Not too long ago, when families learned they might lose a child, they were encouraged not to bond with the baby. But those attitudes have changed and “Now I Lay Me Down to Sleep” is helping families remember and honor those children.
Rachele Valadez, another photographer who volunteers her time, lost her first child 11 years ago.
“It was almost like she didn’t exist,” Valadez said. “I didn’t want that for other families. It’s just too hard because she was real and will always be real for me.”
Baby Gabriel
Zoller and the Hills met for the first time at Gabriel’s maternity shoot, which was a painful, emotional experience. 
She was there again when Gabriel was born last year. The little boy never cried or opened his eyes. He passed away within an hour.
“It was short,” Joy said. “We were saying our goodbyes at that point. It’s a really tough moment.”

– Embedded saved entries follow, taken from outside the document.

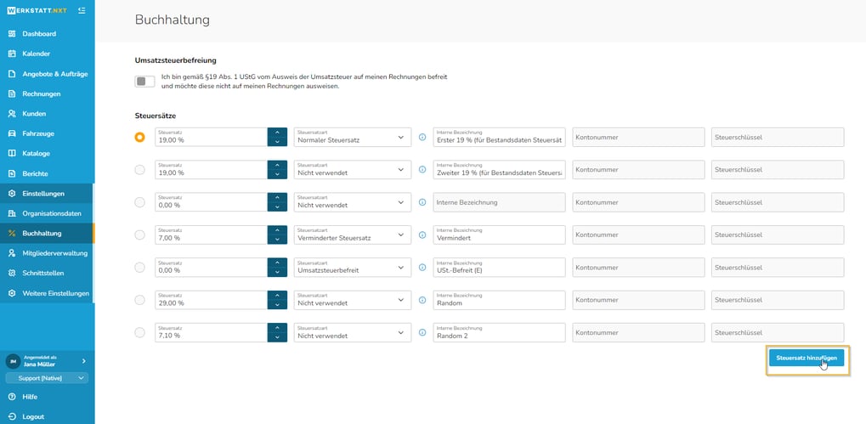The image size is (866, 424).
Task: Click the 'Steuersatz hinzufügen' button
Action: 807,359
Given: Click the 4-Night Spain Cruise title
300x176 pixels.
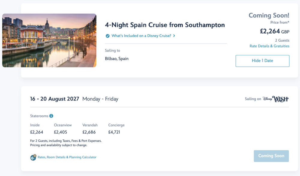Looking at the screenshot, I should point(165,25).
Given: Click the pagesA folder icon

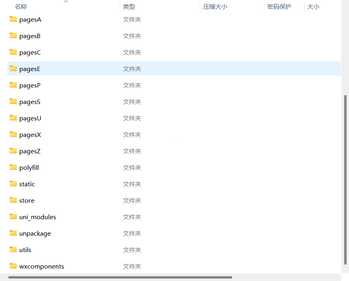Looking at the screenshot, I should (13, 19).
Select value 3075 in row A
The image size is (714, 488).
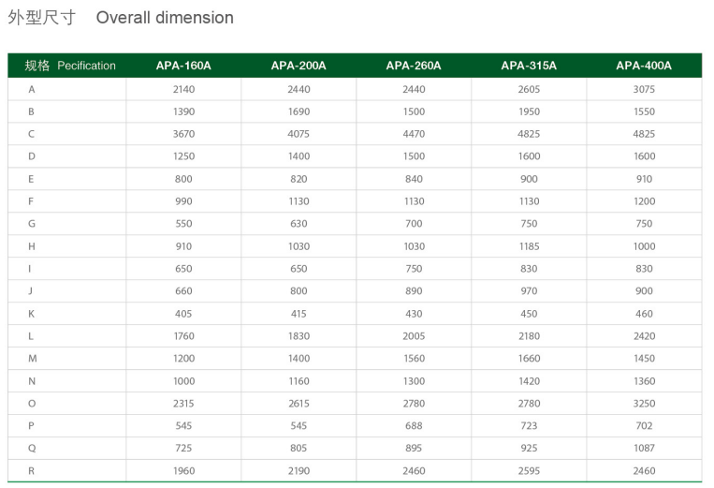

The one thing that helped was having Zoller in the room. She took pictures of Gabriel’s first bath, his tiny feet and his mother cradling his tiny head in her hands.
“They just cuddled with him on the bed and snuggled with him and kissed him and loved him,” Zoller said. “And then I left, and they had to go home without him. It’s heartbreaking.”
Even though Gabriel lived only a matter of minutes, the precious photos will last a lifetime.
“We’re still affected by it,” Bryan said. “But having these pictures there just helps him be a part of our family still.”
Baby Miliani
Now, a year later, the Hills are in front of Zoller’s camera again, expecting another baby. 
“This is a great way to honor their courage,” Zoller said.
While ever test indicates that this child is perfectly healthy, the maternity shoot is an emotional experience for the Hills. Many of the poses remind them of their maternity shoot for Gabriel.
But on a clear May night at Evergreen Medical Center in Kirkland, there was no silence when Miliani Kalea Hill entered the world. She cried within seconds and opened her eyes immediately. 
“I just can’t take my eyes off her,” Joy said with a huge smile on her face.
Once again, Zoller was there to capture it all, including photos of Miliani’s tiny feet and her mother cradling her tiny head in her hands.
While the poses remind them of Gabriel, they know this is different. A day later the family left the hospital one member bigger.
“It’s so nice to actually bring a baby home,” Joy said while giving Zoller a hug.
“It sure is,” Zoller replied.
“Now I Lay Me Down to Sleep” currently has five active photographers in the Seattle area. They average about 150 to 200 sessions a year. One photographer alone did about 30 sessions last year, Zoller said.